I have never had any GREAT difficulty in judging spontaneous magic, but in play it can be annoying to figure out on the fly. It's true that it's only playable if you establish some kind of consensus understanding which will not hold for other groups, but in my experience that's never been a hindrance to actual play. The spell guidelines aren't meant to define the bounds of Platonic Ideals, but they do need you to come to grips with them in some manner that's mutually agreeable.

This is a different task for a group to take on than the feel and frequency of non-combatant casualties in a superhero game, but only in name. It's a communal experience and it need concurrence from the players for that aspect of the game to work. If someone is going to demand that orange is a natural color for people, you're going to have to work something out, just like if Ed wants to play a fucking ninja again, well, you'll have to work something out.

Transportability of the experience is not really a big deal. It isn't like ArM5 is designed for convention play.
tussock wrote:It's full of wank about pre-scientific naturalism because that's the only bit of the game most of the players cared about. Messing around with trying to fuck up the game world by abusing stupid implications of ancient ideas...
This part can be true. For me it's generally a feature, not a bug.

Anyway, as for the game's positive parts:

...it encourages interesting story dynamics in that it's pretty rare to have lots of magi with overlapping skill sets in a single story.
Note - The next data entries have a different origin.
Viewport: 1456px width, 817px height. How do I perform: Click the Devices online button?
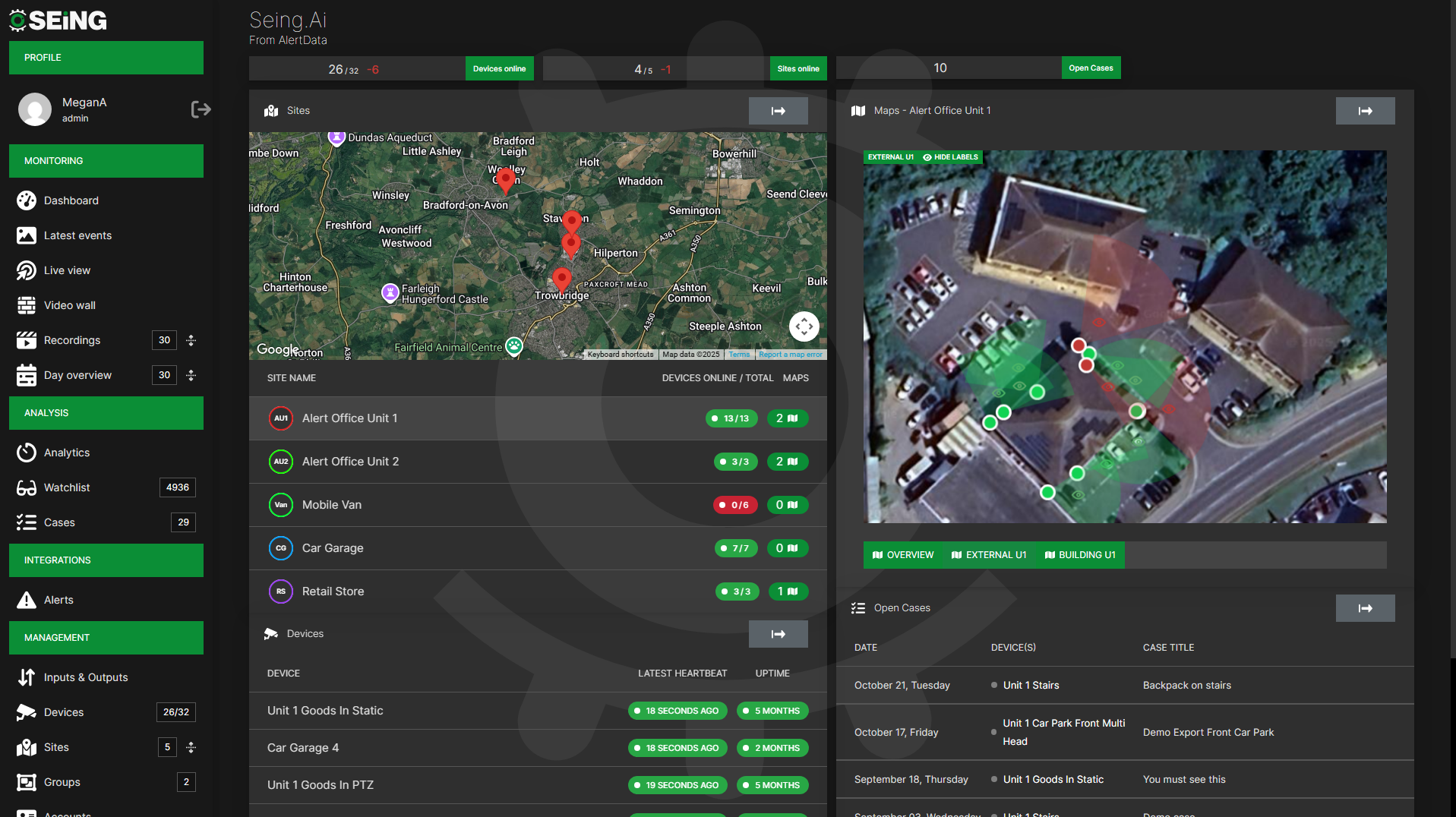499,68
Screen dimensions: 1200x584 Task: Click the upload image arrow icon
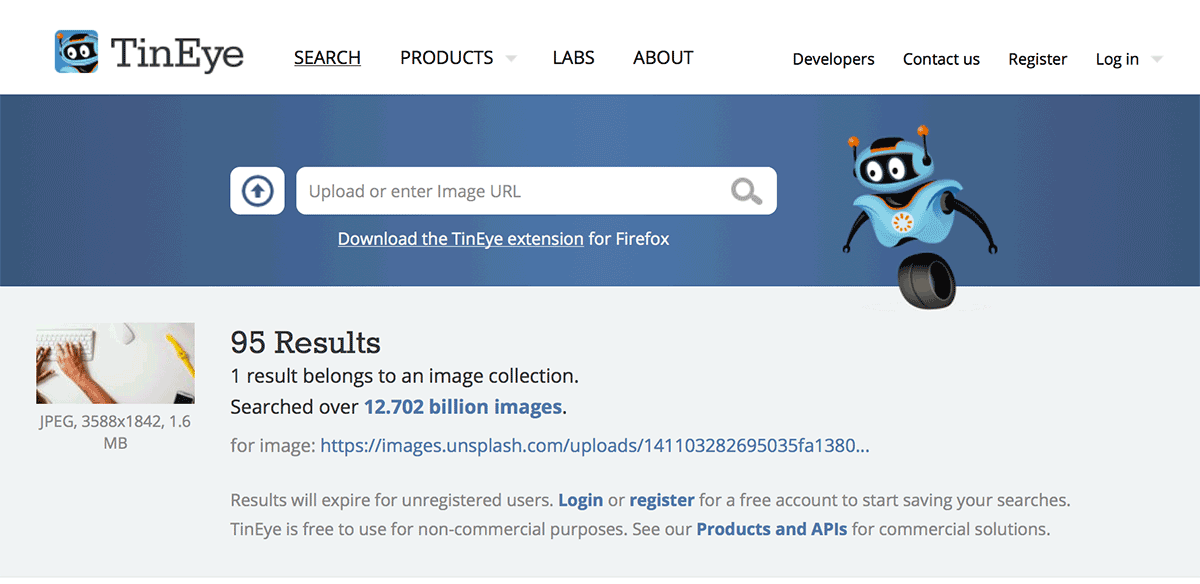(258, 190)

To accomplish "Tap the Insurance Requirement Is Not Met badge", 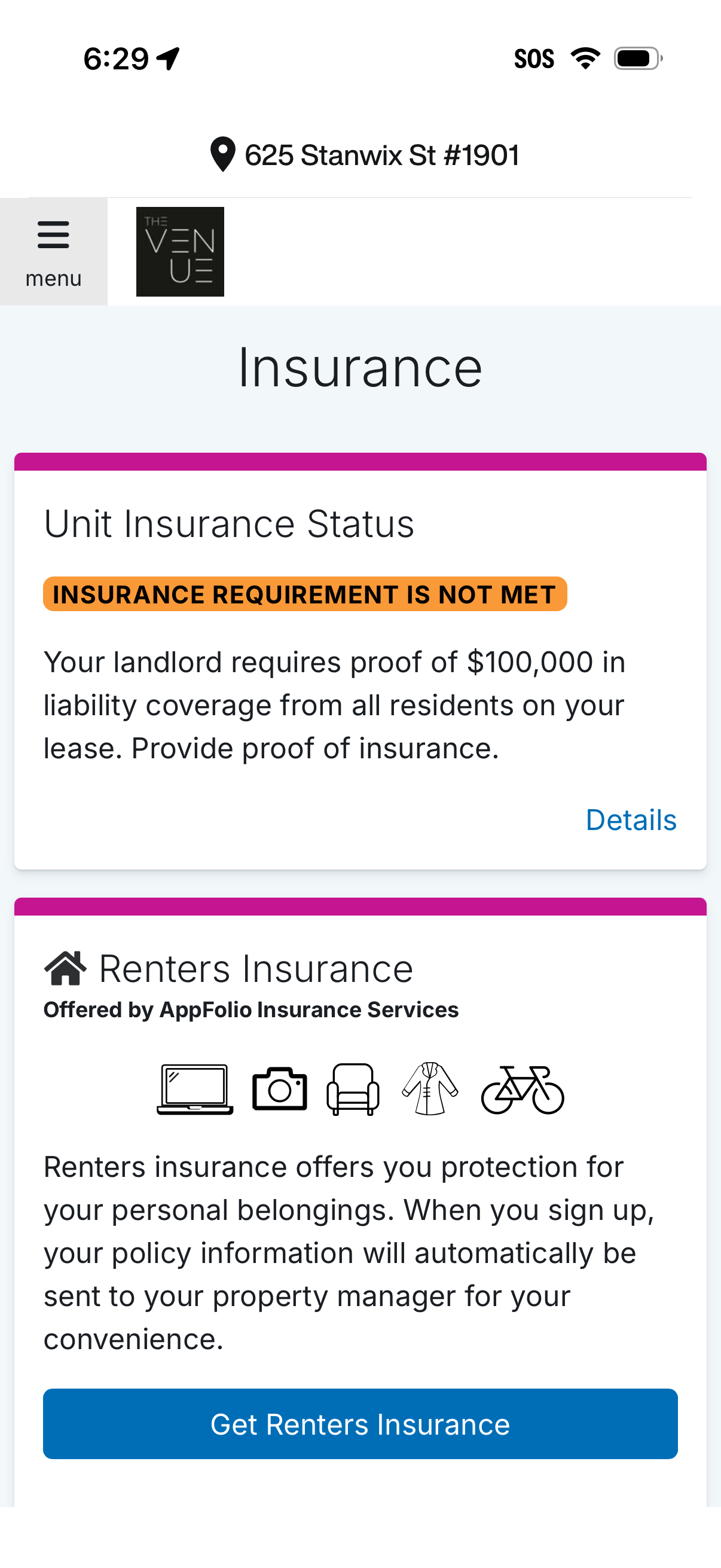I will point(305,594).
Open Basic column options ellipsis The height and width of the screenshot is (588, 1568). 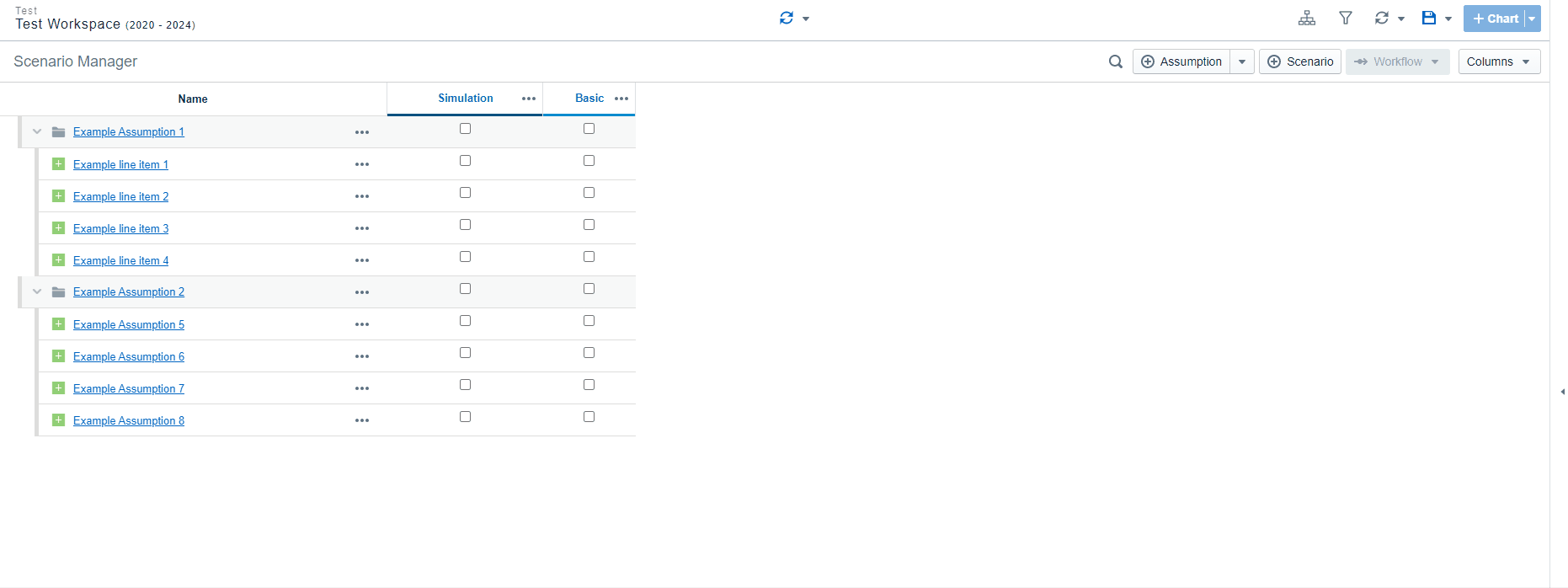click(621, 99)
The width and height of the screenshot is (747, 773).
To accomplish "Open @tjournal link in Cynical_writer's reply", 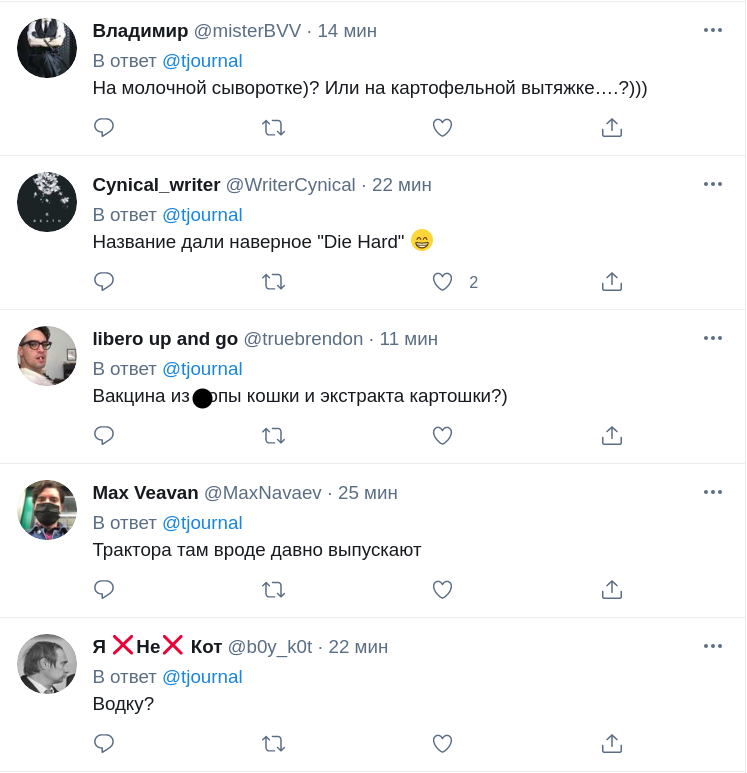I will pos(202,215).
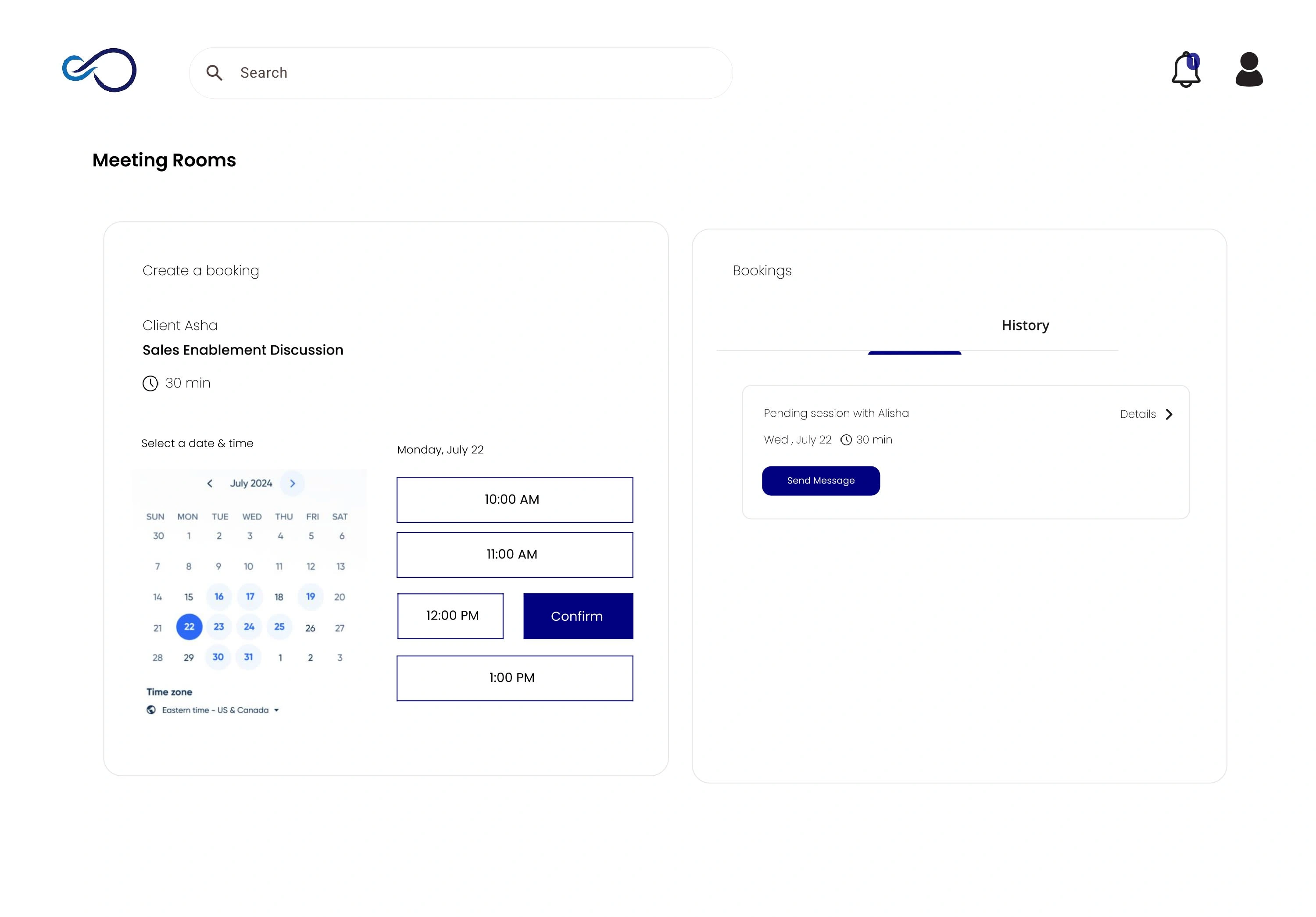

More often, it's one or two magi and a horde of mundanes played by the other players, leading to a necessary sharing of the spotlight.

...it has a really extensive Pretty Princess Dress-up components, from lab design to spell research to item creation to downtime/labtime utilization. If that isn't your thing then you're not going to like the magi part so much.

...I enjoy the constant call-backs to Western post-Hellenic/Roman myth. Anime-fuelled high fantasy is awesome but I appreciate the shift in genre tropes, what with the feel of the Divine and Infernal. Again, if you're not into medieval theology or myth, or romanticism about those topics, the game isn't going to charm you as much.

...the scope is temporally long. Seasons and years of character's lives allow a progression and arc of character development that most games don't explicitly encourage.

Those are the high points, for me.
Last edited by mean_liar on Tue Sep 16, 2014 8:01 pm, edited 2 times in total.